*Source extract*:
——————————

The Data Protection Act, 2019, assented to by the President and commenced on November 2019 was late, having been awaited for almost a decade, but most welcome. The Act finally gives effect to Article 31 of the Constitution of Kenya, 2010, which recognizes the right to privacy and underscores Kenya’s commitment to meeting international data protection standards. The Act recognizes that the risks involved in breach or misuse of personal data is expensive, and needs to be comprehensively governed, punished or mitigated. A recent VOA article provided that as at January 2019, data breaches cost companies worldwide almost $4 Million on average for every incident.
For as long as you engage in business that derives data from Kenyans – either collect or process data- then you are directly affected by the Act, and it is upon you to comply. The Act creates the Office of the Data Protection Commissioner to implement the Act. The Office among other matters, regulates:
- the collection, processing, storage and transfer of personal data within Kenya or derived from Kenya;
- grants Kenyans rights and power over their data;
- prescribes data thresholds for registration with the Data Protection Commissioner;
- provides for entities to appoint data protection officers;
- requires entities to routinely undertake data protection impact assessments; and,
- provides a dispute resolution process relating to data protection.
It is prudent for businesses engaged in the data collection or processing field to not just appoint data protection officers in line with the Act, but also develop data protection policies that will bind all staff, and may form part of the employment contracts thereby providing stronger commitment levels towards data protection. Businesses are also recommended to develop standard operating procedures (SOPs) with respect to data processing which SOPs would clarify how it is data collection, processing, storage and transfer will be undertaken, as well as provide practical ways to deal with data security, retention, deletion and disputes. Businesses are also recommended to carry out data protection impact assessments to know where the business stands in terms of data protection and what it needs to do to comply with the Act.

——————————

*Instruction*:
Reproduce verbatim the portion of the passage on Kenya's Data Protection Act that opens with the words containing "For as long" and closes with "to data protection.".

*Data extract*:
——————————

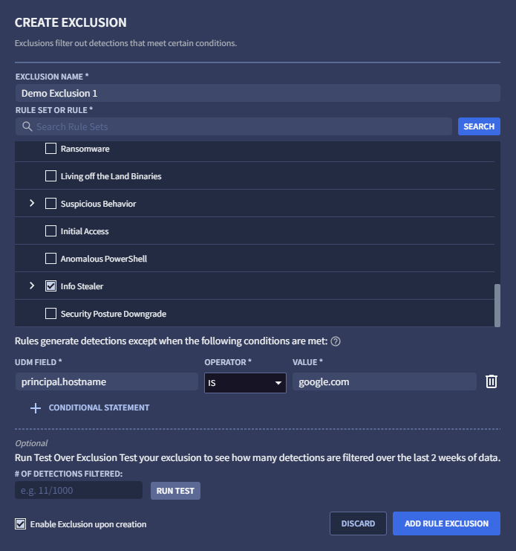Click the Run Test button

click(x=175, y=491)
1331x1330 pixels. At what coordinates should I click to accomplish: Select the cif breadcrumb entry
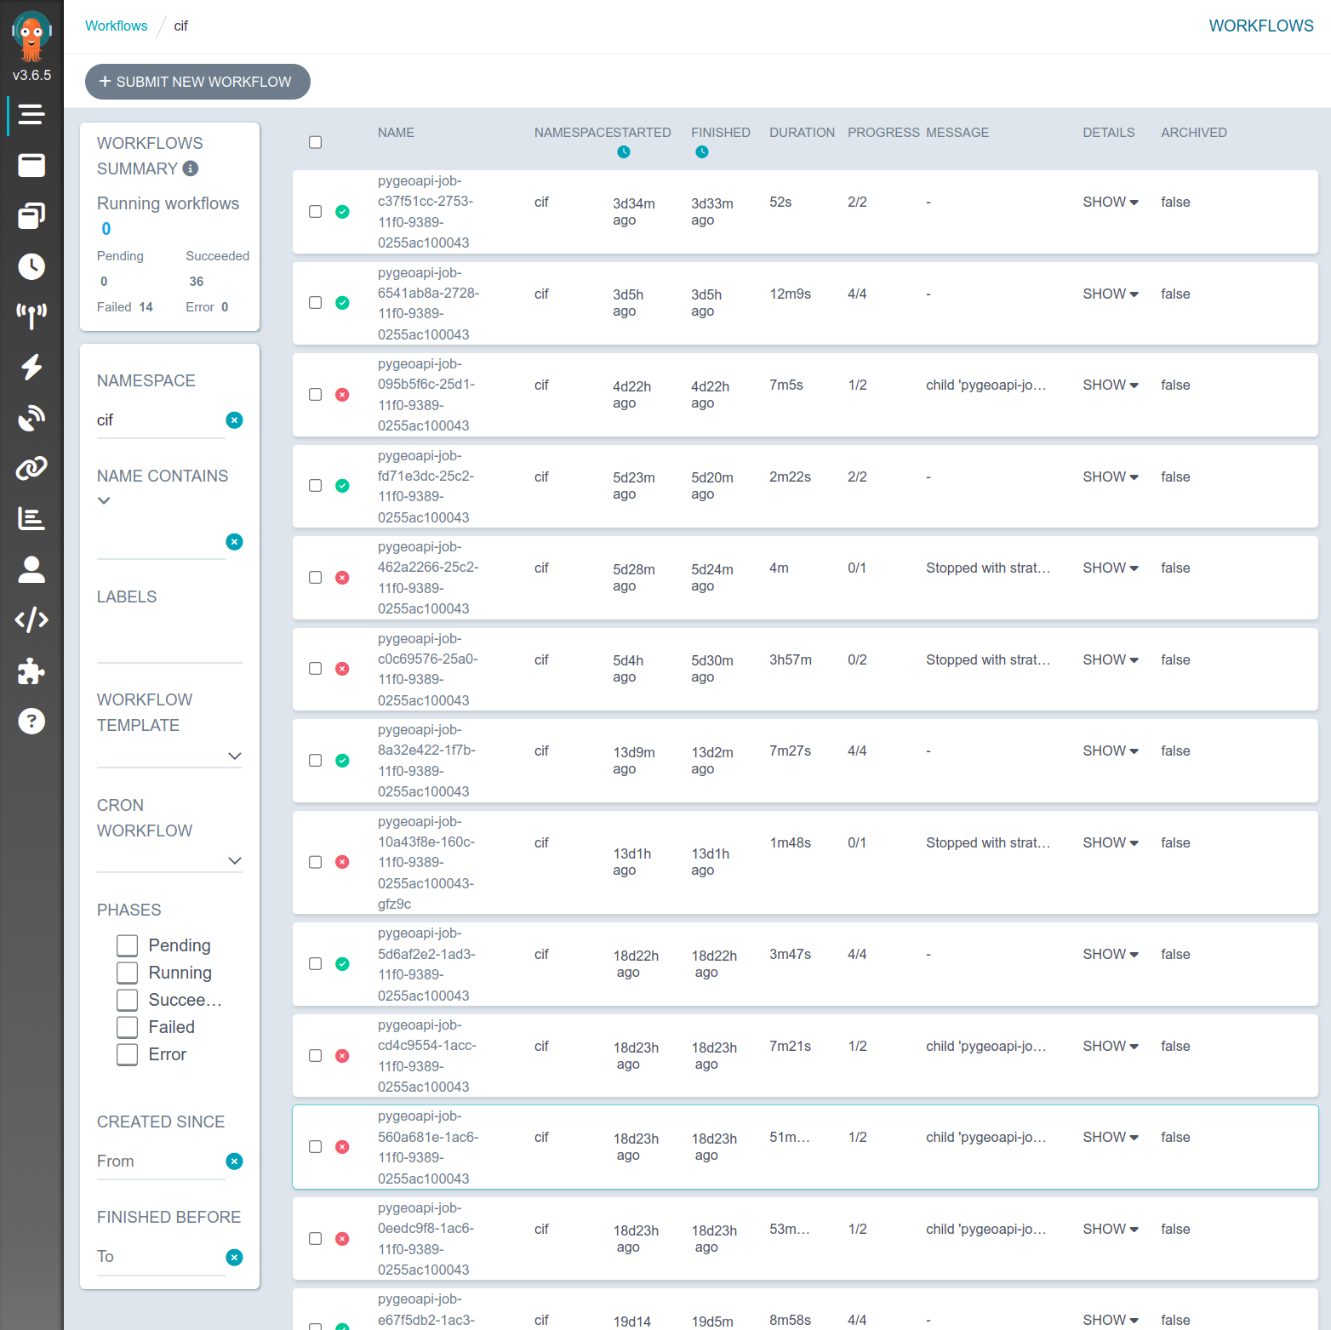(180, 26)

——————————

*The completed task*:
For as long as you engage in business that derives data from Kenyans – either collect or process data- then you are directly affected by the Act, and it is upon you to comply. The Act creates the Office of the Data Protection Commissioner to implement the Act. The Office among other matters, regulates:
- the collection, processing, storage and transfer of personal data within Kenya or derived from Kenya;
- grants Kenyans rights and power over their data;
- prescribes data thresholds for registration with the Data Protection Commissioner;
- provides for entities to appoint data protection officers;
- requires entities to routinely undertake data protection impact assessments; and,
- provides a dispute resolution process relating to data protection.